Sonntagszitat: Eifersucht

Ich möchte heute über Eifersucht schreiben. Nicht, dass ich davon eine Ahnung hätte oder besonders viel wertvolle Erfahrung. Aber wie die Natur es so wollte bin ich ein dreistes Kind und möchte euch deswegen meine Gedanken aufzwängen.

Es geht los:

Zunächst müssen an dieser Stelle kurz meine Beobachtungen geschildert werden. Eifersucht ist ein zweischneidiges Schwert, wenn man so will. Es gibt nämlich, wie so häufig im Leben, die Menschen, die total darauf abfahren und die, die es gerade mal am kleinen Zeh kratzt. Laut meiner feinen Beobachtungsgabe ist das oft so: Menschen, die viel Angst haben verlassen zu werden oder es selbst faustdick hinter den Ohren haben sind besondere Eifersuchts-Monster. Sie eifern ihren ausgewählten Liebesopfern fleißig nach, bis es eben fast in einer Sucht endet. Halt! Gibt es Eifersucht etwa nur in Verbindung mit Liebe? Nein, natürlich nicht, aber wir wollen uns für den Moment einfach einmal auf die spezielle Eifersucht zwischen zwei Liebenden beschränken. Ist diese Sucht also so richtig schön gewachsen und wurde sie vielleicht sogar noch ordentlich von fremden Flirtattacken gefüttert, ist sie so fett, dass sie einen oder auch beide Liebenden einfach erdrückt. Ist man erst einmal zwischen Kontrollen und Unfreiheit eingeklemmt, ist es schwer sich selbst und die Liebe, die irgendwann einmal der Auslöser des Ganzen war, unbeschadet zu befreien. Schafft man es aber, hat man vielleicht eine Chance sich untereinander das gegenseitige Verständnis so weit zu erklären, dass es der andere sogar glaubt und die Sucht sich in den richtigen Momenten unterdrücken lässt.

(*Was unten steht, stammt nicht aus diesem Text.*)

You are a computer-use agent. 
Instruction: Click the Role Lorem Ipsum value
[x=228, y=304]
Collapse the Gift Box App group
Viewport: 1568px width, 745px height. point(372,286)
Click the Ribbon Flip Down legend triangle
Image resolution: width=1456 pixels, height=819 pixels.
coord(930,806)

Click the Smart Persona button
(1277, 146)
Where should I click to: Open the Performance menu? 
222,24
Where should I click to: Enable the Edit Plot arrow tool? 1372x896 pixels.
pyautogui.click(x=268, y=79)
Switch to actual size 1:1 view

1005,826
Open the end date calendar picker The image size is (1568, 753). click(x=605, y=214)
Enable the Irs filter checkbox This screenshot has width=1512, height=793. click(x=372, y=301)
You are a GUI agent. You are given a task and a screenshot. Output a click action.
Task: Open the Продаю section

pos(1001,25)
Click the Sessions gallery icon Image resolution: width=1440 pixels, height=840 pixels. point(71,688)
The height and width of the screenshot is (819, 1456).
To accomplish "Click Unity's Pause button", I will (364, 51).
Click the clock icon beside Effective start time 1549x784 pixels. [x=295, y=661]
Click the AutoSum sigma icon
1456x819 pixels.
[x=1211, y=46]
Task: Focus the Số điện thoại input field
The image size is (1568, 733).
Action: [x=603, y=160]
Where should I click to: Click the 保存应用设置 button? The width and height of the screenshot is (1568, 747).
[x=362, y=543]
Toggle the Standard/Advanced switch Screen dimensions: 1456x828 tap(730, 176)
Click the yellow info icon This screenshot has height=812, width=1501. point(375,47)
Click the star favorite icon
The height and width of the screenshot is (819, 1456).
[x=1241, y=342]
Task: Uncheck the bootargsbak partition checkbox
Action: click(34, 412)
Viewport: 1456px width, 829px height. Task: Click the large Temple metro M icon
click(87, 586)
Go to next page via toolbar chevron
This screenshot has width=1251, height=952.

Nun zur anderen Sorte Eifersuchtsmenschen: Die, die davon höchstens schon einmal gehört haben. Sie sind schwer zu durchschauen und Frau fragt sich ununterbrochen, ob der andere nur verdammt viel Vertrauen hat oder ob es ihm womöglich einfach egal ist, mit wem sie flirtet. Gleichgültigkeit wäre dann die Folge und das erträgt kein Liebender.

Eifersucht erdrückt. Keine Eifersucht zeugt von Gleichgültigkeit. Der richtige Weg liegt wahrscheinlich wie immer irgendwo in der Mitte.

 

“Sucht ist eine Sehnsucht, die sich nicht mehr sehnen kann.”